**Direction:**
From the piece below on promoting rock music in Beijing, reproduce verbatim the stretch from "I think it’s" through "Good Things Done.".
─── Text to read
Getting Sick in a Foreign Language

I think it’s safe to say that I’m doing Good Things here. While I’m not reducing carbon dioxide emissions, housing the homeless, or bringing literacy to the countryside, I am helping to make quality music happen in Beijing and beyond. I feel like I’ve done a decent job presenting good acts in Beijing and representing the best of Beijing rock to European audiences through the tours I’ve organized for Subs; I’ve added to the quality of life for those living in this city, albeit in a cultural way rather than an environmental or monetary one. There are also others who are doing Good Things musically here, and I believe our efforts are acknowledged and rewarded, not through pats-on-backs or a substantial salary, but through a common understanding that we are fighting the good fight and will continue to do so with an ever-increasing ease of getting Good Things Done.

But then I get forwarded something like this “press release” recently, about “a ground-breaking production that is making both cinema and music history”: A self-produced documentary about a foreigner in the Chinese rock scene. As I scan the lines — “The new rock revolution…is on the way”; “Eastern and Western cultures are brought together in way never witnessed before” — all I can think of is: What have I spent the past half-dozen-odd years of my life doing? Once again, I find myself shouting at the screen, like I find myself doing all too much when I’m reading reports on Chinese music. It’s an unhealthy habit I have: I take things far too personally. But what’s even less healthy is the stuff that’s eliciting my unhealthy reaction.
──────
─── Given information
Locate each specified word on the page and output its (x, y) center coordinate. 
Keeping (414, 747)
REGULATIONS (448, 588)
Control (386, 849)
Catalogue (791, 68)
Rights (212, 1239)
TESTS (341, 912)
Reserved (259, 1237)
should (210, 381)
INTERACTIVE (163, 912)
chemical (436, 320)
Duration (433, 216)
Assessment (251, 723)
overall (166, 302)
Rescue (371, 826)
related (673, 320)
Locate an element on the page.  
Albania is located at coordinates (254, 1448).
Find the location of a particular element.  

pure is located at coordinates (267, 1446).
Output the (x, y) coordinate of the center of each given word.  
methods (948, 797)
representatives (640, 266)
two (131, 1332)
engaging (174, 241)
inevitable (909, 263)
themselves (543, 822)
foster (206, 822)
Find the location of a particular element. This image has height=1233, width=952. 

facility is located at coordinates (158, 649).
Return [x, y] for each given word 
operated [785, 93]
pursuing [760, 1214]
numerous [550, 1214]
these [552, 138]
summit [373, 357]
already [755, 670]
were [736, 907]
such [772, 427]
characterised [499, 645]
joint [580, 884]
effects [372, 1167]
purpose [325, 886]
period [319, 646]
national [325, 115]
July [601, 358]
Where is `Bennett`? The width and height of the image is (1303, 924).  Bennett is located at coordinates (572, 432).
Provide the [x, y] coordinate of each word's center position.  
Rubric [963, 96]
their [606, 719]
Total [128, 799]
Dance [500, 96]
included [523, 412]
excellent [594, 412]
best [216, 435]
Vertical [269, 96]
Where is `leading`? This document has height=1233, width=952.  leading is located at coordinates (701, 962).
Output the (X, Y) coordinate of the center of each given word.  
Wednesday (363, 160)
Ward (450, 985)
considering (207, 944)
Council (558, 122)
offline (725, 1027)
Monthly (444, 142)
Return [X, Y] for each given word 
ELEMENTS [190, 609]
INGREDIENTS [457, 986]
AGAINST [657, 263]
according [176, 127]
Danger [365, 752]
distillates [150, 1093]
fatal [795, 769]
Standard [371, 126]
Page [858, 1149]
──────
**Problem solution:**
I think it’s safe to say that I’m doing Good Things here. While I’m not reducing carbon dioxide emissions, housing the homeless, or bringing literacy to the countryside, I am helping to make quality music happen in Beijing and beyond. I feel like I’ve done a decent job presenting good acts in Beijing and representing the best of Beijing rock to European audiences through the tours I’ve organized for Subs; I’ve added to the quality of life for those living in this city, albeit in a cultural way rather than an environmental or monetary one. There are also others who are doing Good Things musically here, and I believe our efforts are acknowledged and rewarded, not through pats-on-backs or a substantial salary, but through a common understanding that we are fighting the good fight and will continue to do so with an ever-increasing ease of getting Good Things Done.